Culture, Education and Science Advisor to the President
- In office 24 July 2012 – 22 December 2016
- President: Nicolae Timofti
- Preceded by: Vitalie Cărăuș
- Succeeded by: Corneliu Popovici

Minister of Education
- In office 14 January 2011 – 24 July 2012
- President: Marian Lupu (acting) Nicolae Timofti
- Prime Minister: Vladimir Filat
- Preceded by: Leonid Bujor
- Succeeded by: Maia Sandu

Member of the Moldovan Parliament
- In office 22 April 2009 – 11 February 2011
- Succeeded by: Iurie Chiorescu
- Parliamentary group: Liberal Democratic Party

Personal details
- Born: 17 March 1956 (age 70) Tîrnova, Moldavian SSR, Soviet Union
- Party: Liberal Democratic Party of Moldova
- Spouse: Maria Șleahtițchi
- Education: Doktor nauk Pedagogical Sc., Moscow State Pedagogical University Dr Psychology, Alexandru Ioan Cuza University
- Alma mater: Alecu Russo State University of Bălți
- Occupation: Politician
- Profession: Professor

= Mihail Șleahtițchi =

Moldovan politician (born 1956)

Mihail Șleahtițchi (born 17 March 1956) is a pedagogue, psychologist, university professor and politician from the Republic of Moldova.

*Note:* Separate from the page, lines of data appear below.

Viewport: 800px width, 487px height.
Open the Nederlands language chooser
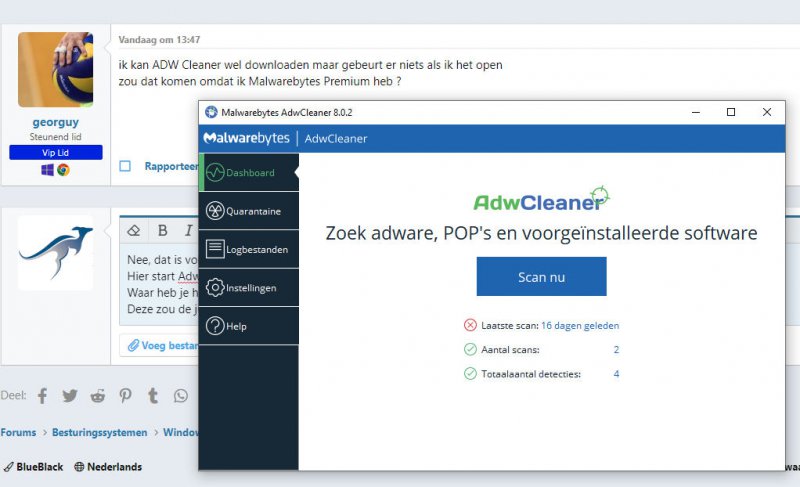pyautogui.click(x=108, y=467)
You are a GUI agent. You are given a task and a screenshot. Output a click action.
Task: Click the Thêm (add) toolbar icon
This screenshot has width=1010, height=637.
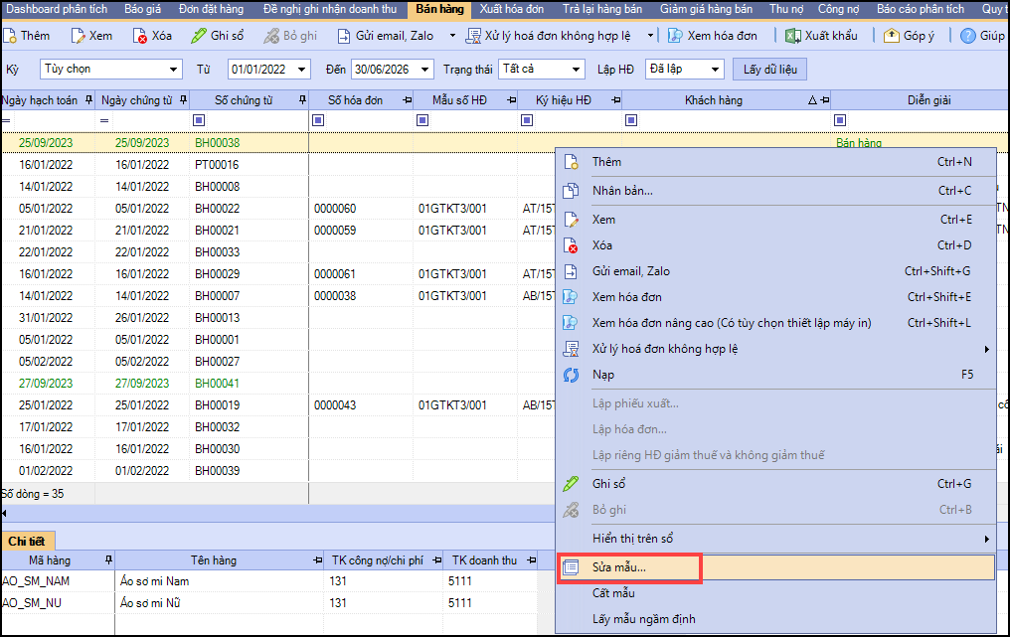(x=9, y=36)
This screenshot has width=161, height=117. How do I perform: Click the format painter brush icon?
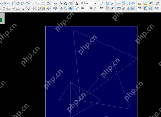(x=112, y=8)
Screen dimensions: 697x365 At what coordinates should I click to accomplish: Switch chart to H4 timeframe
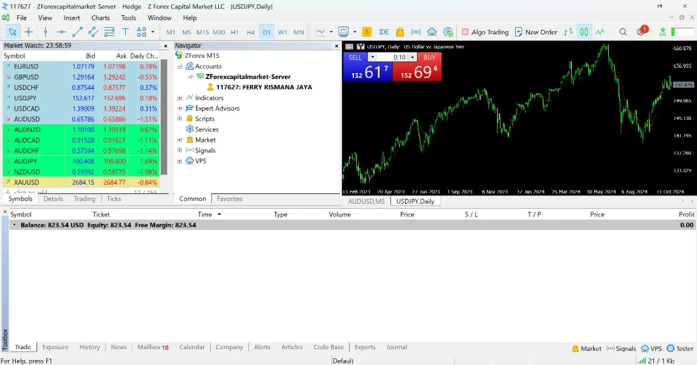tap(251, 32)
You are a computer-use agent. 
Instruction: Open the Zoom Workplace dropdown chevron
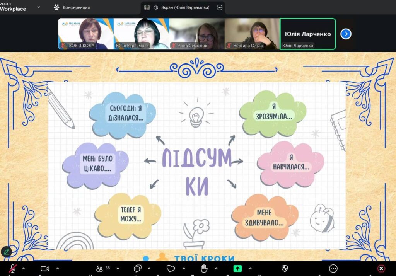pyautogui.click(x=39, y=7)
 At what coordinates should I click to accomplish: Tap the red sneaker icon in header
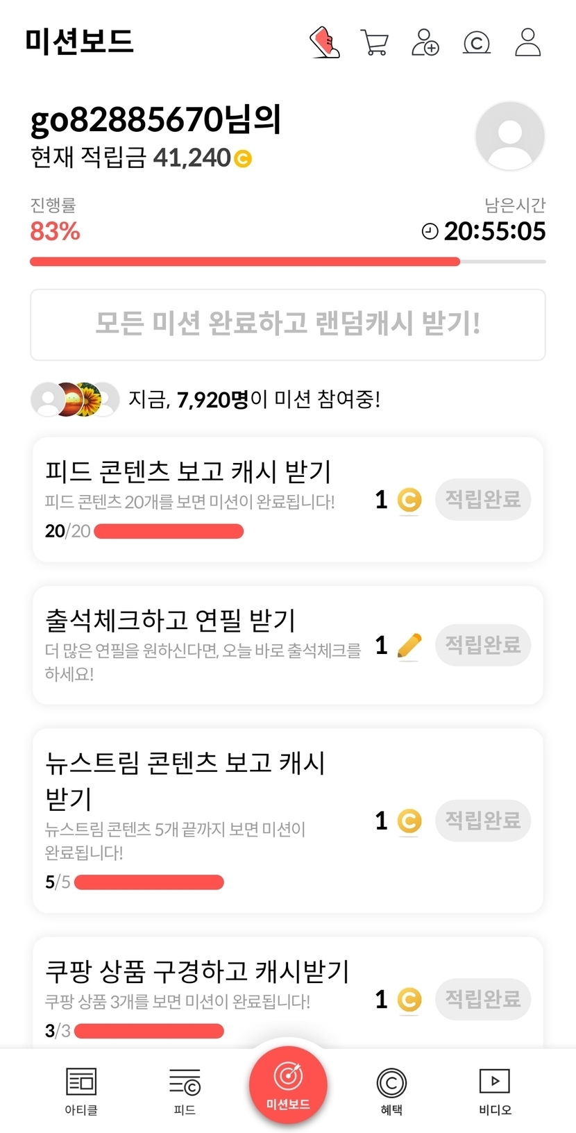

Former MP, Secretary and Chairman of the Parliamentary Commission for Culture, Education, Research, Youth, Sports and Mass Media (2009 - 2011), Former Minister of Education of the Republic of Moldova (2011 - 2012), Former Advisor to the President of the Republic of Moldova the fields of culture, education and science (2012-2016).

He has been a member of the Parliament of Moldova since 2009.

He is married to Maria Șleahtițchi.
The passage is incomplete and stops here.